===== ENTRIES PROVIDED =====
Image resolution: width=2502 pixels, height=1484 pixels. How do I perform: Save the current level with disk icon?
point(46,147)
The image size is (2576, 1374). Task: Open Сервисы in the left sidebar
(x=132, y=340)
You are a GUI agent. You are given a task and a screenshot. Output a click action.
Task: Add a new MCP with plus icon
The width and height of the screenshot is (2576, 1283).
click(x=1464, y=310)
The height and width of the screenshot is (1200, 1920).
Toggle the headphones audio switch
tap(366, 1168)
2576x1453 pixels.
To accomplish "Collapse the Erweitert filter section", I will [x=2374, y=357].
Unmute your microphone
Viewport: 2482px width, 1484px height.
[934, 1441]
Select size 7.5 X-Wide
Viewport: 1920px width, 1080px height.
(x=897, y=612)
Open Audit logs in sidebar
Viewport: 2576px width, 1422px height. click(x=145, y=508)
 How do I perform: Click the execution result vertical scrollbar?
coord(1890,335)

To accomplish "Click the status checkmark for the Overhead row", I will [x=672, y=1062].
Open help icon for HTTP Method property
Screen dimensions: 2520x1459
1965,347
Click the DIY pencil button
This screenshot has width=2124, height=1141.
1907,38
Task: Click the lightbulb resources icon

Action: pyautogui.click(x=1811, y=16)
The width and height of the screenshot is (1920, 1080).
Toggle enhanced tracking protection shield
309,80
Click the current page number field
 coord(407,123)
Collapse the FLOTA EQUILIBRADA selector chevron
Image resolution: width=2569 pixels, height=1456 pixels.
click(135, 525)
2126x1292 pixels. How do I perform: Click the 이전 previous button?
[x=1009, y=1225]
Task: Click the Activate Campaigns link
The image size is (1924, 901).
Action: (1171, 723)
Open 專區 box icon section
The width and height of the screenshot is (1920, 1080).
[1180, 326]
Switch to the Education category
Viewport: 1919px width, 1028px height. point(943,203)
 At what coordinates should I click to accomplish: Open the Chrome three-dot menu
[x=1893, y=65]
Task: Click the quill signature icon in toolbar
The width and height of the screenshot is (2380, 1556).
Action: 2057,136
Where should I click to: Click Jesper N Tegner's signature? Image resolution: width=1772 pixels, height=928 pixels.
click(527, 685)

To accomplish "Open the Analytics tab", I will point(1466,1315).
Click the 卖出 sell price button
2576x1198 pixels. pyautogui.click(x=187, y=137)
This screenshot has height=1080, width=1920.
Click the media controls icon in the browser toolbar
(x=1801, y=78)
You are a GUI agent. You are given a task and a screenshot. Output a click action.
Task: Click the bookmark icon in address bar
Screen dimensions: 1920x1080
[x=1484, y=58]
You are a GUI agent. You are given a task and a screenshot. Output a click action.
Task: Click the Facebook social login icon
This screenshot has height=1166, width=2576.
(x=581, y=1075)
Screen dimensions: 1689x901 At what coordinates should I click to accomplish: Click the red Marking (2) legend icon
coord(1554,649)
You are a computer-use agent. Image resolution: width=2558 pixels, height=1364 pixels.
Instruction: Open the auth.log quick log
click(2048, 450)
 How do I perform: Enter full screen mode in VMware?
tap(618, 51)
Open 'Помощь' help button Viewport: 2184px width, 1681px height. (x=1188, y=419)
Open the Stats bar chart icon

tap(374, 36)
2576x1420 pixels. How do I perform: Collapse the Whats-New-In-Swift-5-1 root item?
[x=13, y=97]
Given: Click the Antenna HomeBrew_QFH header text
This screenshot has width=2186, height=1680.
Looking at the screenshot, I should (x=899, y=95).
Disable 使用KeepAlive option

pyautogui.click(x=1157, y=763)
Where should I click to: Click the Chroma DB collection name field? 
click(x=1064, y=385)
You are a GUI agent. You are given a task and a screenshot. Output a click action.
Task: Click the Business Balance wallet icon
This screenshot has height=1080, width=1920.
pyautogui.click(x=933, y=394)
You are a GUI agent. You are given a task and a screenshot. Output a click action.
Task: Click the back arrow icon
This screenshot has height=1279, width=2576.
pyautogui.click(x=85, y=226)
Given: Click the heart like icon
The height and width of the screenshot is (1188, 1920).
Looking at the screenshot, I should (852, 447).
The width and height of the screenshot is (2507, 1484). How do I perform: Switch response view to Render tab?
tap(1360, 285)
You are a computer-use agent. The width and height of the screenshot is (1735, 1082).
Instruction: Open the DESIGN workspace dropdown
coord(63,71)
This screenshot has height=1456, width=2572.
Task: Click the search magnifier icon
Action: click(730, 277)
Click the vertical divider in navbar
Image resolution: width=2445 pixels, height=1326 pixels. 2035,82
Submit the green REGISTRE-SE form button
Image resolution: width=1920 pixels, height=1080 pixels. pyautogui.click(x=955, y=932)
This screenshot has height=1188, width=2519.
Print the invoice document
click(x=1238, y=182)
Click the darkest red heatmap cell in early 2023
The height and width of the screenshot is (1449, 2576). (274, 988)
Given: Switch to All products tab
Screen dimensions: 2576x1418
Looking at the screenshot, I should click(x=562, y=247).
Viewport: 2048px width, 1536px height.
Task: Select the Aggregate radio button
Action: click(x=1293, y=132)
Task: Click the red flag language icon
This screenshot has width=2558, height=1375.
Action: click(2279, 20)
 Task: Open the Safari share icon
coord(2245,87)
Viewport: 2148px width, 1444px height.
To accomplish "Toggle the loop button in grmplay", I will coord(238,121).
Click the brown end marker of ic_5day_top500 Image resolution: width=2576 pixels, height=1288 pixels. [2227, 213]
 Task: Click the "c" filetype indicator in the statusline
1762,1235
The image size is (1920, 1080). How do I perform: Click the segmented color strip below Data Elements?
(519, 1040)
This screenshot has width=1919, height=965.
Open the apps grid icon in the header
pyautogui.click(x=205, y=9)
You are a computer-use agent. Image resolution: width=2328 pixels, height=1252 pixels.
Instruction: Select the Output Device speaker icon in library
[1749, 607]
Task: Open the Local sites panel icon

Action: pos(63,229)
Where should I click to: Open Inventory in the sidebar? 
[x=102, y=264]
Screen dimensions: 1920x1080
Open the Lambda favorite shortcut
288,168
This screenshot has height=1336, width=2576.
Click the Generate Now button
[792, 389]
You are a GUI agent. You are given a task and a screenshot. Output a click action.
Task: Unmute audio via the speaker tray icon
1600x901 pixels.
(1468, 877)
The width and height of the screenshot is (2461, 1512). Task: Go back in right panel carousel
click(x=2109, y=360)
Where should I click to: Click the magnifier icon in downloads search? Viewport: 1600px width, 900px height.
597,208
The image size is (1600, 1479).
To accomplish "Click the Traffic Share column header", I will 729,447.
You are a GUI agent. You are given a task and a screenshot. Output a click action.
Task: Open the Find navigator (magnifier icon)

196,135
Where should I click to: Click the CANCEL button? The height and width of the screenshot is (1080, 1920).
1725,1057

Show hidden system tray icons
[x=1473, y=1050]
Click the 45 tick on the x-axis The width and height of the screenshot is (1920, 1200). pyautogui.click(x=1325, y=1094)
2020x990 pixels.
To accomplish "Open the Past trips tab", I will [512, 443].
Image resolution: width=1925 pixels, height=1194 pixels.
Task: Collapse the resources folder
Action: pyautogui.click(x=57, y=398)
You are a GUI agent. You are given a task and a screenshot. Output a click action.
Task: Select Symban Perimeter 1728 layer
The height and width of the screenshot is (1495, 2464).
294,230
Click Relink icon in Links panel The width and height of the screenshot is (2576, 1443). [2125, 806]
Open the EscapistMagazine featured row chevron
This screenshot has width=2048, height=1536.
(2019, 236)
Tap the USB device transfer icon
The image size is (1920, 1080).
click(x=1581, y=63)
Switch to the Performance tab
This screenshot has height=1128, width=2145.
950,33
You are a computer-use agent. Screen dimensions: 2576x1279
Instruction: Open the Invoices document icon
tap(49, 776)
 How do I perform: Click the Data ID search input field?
=====
## TASK REQUIREMENTS
Every entry in the listing above is to be repeated verbatim.

## WRITTEN SOLUTION
Image resolution: width=2502 pixels, height=1484 pixels. How do I perform: Save the current level with disk icon?
point(46,147)
The image size is (2576, 1374). Task: Open Сервисы in the left sidebar
(x=132, y=340)
You are a GUI agent. You are given a task and a screenshot. Output a click action.
Task: Add a new MCP with plus icon
The width and height of the screenshot is (2576, 1283).
click(x=1464, y=310)
The height and width of the screenshot is (1200, 1920).
Toggle the headphones audio switch
tap(366, 1168)
2576x1453 pixels.
To accomplish "Collapse the Erweitert filter section", I will [x=2374, y=357].
Unmute your microphone
Viewport: 2482px width, 1484px height.
[934, 1441]
Select size 7.5 X-Wide
Viewport: 1920px width, 1080px height.
(x=897, y=612)
Open Audit logs in sidebar
Viewport: 2576px width, 1422px height. click(x=145, y=508)
 How do I perform: Click the execution result vertical scrollbar?
coord(1890,335)

To accomplish "Click the status checkmark for the Overhead row", I will [x=672, y=1062].
Open help icon for HTTP Method property
Screen dimensions: 2520x1459
1965,347
Click the DIY pencil button
This screenshot has width=2124, height=1141.
1907,38
Task: Click the lightbulb resources icon

Action: pyautogui.click(x=1811, y=16)
The width and height of the screenshot is (1920, 1080).
Toggle enhanced tracking protection shield
309,80
Click the current page number field
 coord(407,123)
Collapse the FLOTA EQUILIBRADA selector chevron
Image resolution: width=2569 pixels, height=1456 pixels.
click(135, 525)
2126x1292 pixels. How do I perform: Click the 이전 previous button?
[x=1009, y=1225]
Task: Click the Activate Campaigns link
The image size is (1924, 901).
Action: (1171, 723)
Open 專區 box icon section
The width and height of the screenshot is (1920, 1080).
[1180, 326]
Switch to the Education category
Viewport: 1919px width, 1028px height. point(943,203)
 At what coordinates should I click to accomplish: Open the Chrome three-dot menu
[x=1893, y=65]
Task: Click the quill signature icon in toolbar
The width and height of the screenshot is (2380, 1556).
Action: 2057,136
Where should I click to: Click Jesper N Tegner's signature? Image resolution: width=1772 pixels, height=928 pixels.
click(527, 685)

To accomplish "Open the Analytics tab", I will point(1466,1315).
Click the 卖出 sell price button
2576x1198 pixels. pyautogui.click(x=187, y=137)
This screenshot has height=1080, width=1920.
Click the media controls icon in the browser toolbar
(x=1801, y=78)
You are a GUI agent. You are given a task and a screenshot. Output a click action.
Task: Click the bookmark icon in address bar
Screen dimensions: 1920x1080
[x=1484, y=58]
You are a GUI agent. You are given a task and a screenshot. Output a click action.
Task: Click the Facebook social login icon
This screenshot has height=1166, width=2576.
(x=581, y=1075)
Screen dimensions: 1689x901 At what coordinates should I click to accomplish: Click the red Marking (2) legend icon
coord(1554,649)
You are a computer-use agent. Image resolution: width=2558 pixels, height=1364 pixels.
Instruction: Open the auth.log quick log
click(2048, 450)
 How do I perform: Enter full screen mode in VMware?
tap(618, 51)
Open 'Помощь' help button Viewport: 2184px width, 1681px height. (x=1188, y=419)
Open the Stats bar chart icon

tap(374, 36)
2576x1420 pixels. How do I perform: Collapse the Whats-New-In-Swift-5-1 root item?
[x=13, y=97]
Given: Click the Antenna HomeBrew_QFH header text
This screenshot has width=2186, height=1680.
Looking at the screenshot, I should (x=899, y=95).
Disable 使用KeepAlive option

pyautogui.click(x=1157, y=763)
Where should I click to: Click the Chroma DB collection name field? 
click(x=1064, y=385)
You are a GUI agent. You are given a task and a screenshot. Output a click action.
Task: Click the Business Balance wallet icon
This screenshot has height=1080, width=1920.
pyautogui.click(x=933, y=394)
You are a GUI agent. You are given a task and a screenshot. Output a click action.
Task: Click the back arrow icon
This screenshot has height=1279, width=2576.
pyautogui.click(x=85, y=226)
Given: Click the heart like icon
The height and width of the screenshot is (1188, 1920).
Looking at the screenshot, I should (852, 447).
The width and height of the screenshot is (2507, 1484). How do I perform: Switch response view to Render tab?
tap(1360, 285)
You are a computer-use agent. The width and height of the screenshot is (1735, 1082).
Instruction: Open the DESIGN workspace dropdown
coord(63,71)
This screenshot has height=1456, width=2572.
Task: Click the search magnifier icon
Action: click(730, 277)
Click the vertical divider in navbar
Image resolution: width=2445 pixels, height=1326 pixels. 2035,82
Submit the green REGISTRE-SE form button
Image resolution: width=1920 pixels, height=1080 pixels. pyautogui.click(x=955, y=932)
This screenshot has height=1188, width=2519.
Print the invoice document
click(x=1238, y=182)
Click the darkest red heatmap cell in early 2023
The height and width of the screenshot is (1449, 2576). (274, 988)
Given: Switch to All products tab
Screen dimensions: 2576x1418
Looking at the screenshot, I should click(x=562, y=247).
Viewport: 2048px width, 1536px height.
Task: Select the Aggregate radio button
Action: click(x=1293, y=132)
Task: Click the red flag language icon
This screenshot has width=2558, height=1375.
Action: click(2279, 20)
 Task: Open the Safari share icon
coord(2245,87)
Viewport: 2148px width, 1444px height.
To accomplish "Toggle the loop button in grmplay", I will coord(238,121).
Click the brown end marker of ic_5day_top500 Image resolution: width=2576 pixels, height=1288 pixels. [2227, 213]
 Task: Click the "c" filetype indicator in the statusline
1762,1235
The image size is (1920, 1080). How do I perform: Click the segmented color strip below Data Elements?
(519, 1040)
This screenshot has width=1919, height=965.
Open the apps grid icon in the header
pyautogui.click(x=205, y=9)
You are a computer-use agent. Image resolution: width=2328 pixels, height=1252 pixels.
Instruction: Select the Output Device speaker icon in library
[1749, 607]
Task: Open the Local sites panel icon

Action: pos(63,229)
Where should I click to: Open Inventory in the sidebar? 
[x=102, y=264]
Screen dimensions: 1920x1080
Open the Lambda favorite shortcut
288,168
This screenshot has height=1336, width=2576.
Click the Generate Now button
[792, 389]
You are a GUI agent. You are given a task and a screenshot. Output a click action.
Task: Unmute audio via the speaker tray icon
1600x901 pixels.
(1468, 877)
The width and height of the screenshot is (2461, 1512). Task: Go back in right panel carousel
click(x=2109, y=360)
Where should I click to: Click the magnifier icon in downloads search? Viewport: 1600px width, 900px height.
597,208
The image size is (1600, 1479).
To accomplish "Click the Traffic Share column header", I will 729,447.
You are a GUI agent. You are given a task and a screenshot. Output a click action.
Task: Open the Find navigator (magnifier icon)

196,135
Where should I click to: Click the CANCEL button? The height and width of the screenshot is (1080, 1920).
1725,1057

Show hidden system tray icons
[x=1473, y=1050]
Click the 45 tick on the x-axis The width and height of the screenshot is (1920, 1200). pyautogui.click(x=1325, y=1094)
2020x990 pixels.
To accomplish "Open the Past trips tab", I will [512, 443].
Image resolution: width=1925 pixels, height=1194 pixels.
Task: Collapse the resources folder
Action: pyautogui.click(x=57, y=398)
You are a GUI agent. You are given a task and a screenshot. Output a click action.
Task: Select Symban Perimeter 1728 layer
The height and width of the screenshot is (1495, 2464).
294,230
Click Relink icon in Links panel The width and height of the screenshot is (2576, 1443). [2125, 806]
Open the EscapistMagazine featured row chevron
This screenshot has width=2048, height=1536.
(2019, 236)
Tap the USB device transfer icon
The image size is (1920, 1080).
click(x=1581, y=63)
Switch to the Performance tab
This screenshot has height=1128, width=2145.
950,33
You are a computer-use agent. Screen dimensions: 2576x1279
Instruction: Open the Invoices document icon
tap(49, 776)
 How do I perform: Click the Data ID search input field?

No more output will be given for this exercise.